A COUPLE of weeks ago, rumours abounded in the international press that Robert Plant, former frontman of behemoth rock band Led Zeppelin, turned down £500million to reconvene with his former comrades for a monster tour.
And although these rumours were denied by the golden-maned legend’s publicist as "rubbish", seeing him play with his current band, The Sensational Space Shifters, you could almost understand why he might have turned the offer down had it ever been made.
There’s a relaxed joy of playing together and mutual appreciation between The Sensational Space Shifters, and it is obvious that Plant is very happy moving his music forward and is generous in sharing the stage and limelight with the five other members of this talented and tight-knit outfit.
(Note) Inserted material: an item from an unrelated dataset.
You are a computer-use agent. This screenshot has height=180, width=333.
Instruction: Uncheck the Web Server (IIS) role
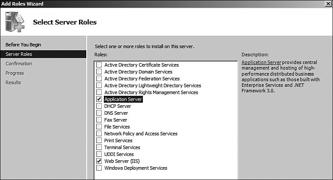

Plant’s self-depreciating humour shone through, from a comment about being on a Saga bus trip to the fact that the band could last the gig to "go to the potty", and it was hard to imagine that this very ‘real’ fella having a laugh with us was the strutting ‘Percy’ of Zep infamy.
The band held the audience in the packed, sold-out venue in their collective hand from the opening note to the closing applause, taking us on a musical journey to all points of the globe, from Wolverhampton to the Appalachian Mountains, and from the past right up to the minute.
We heard gorgeously arranged versions of blues standards such as Little Maggie, which features on their new album, Lullaby… And The Ceaseless Roar, sitting alongside newer compositions from this collection, including the single Rainbow and Turn It Up. There were beautifully reworked versions of Zep classics too, such as Babe I’m Gonna Leave You, California, and a bluesy mash up of Whole Lotta Love and Hey Mona.
By the time the final chord of Rock And Roll rang out, the band and the audience were as one. There’s no looking back for The Sensational Space Shifters; the limelight is theirs for the taking, now and for the future.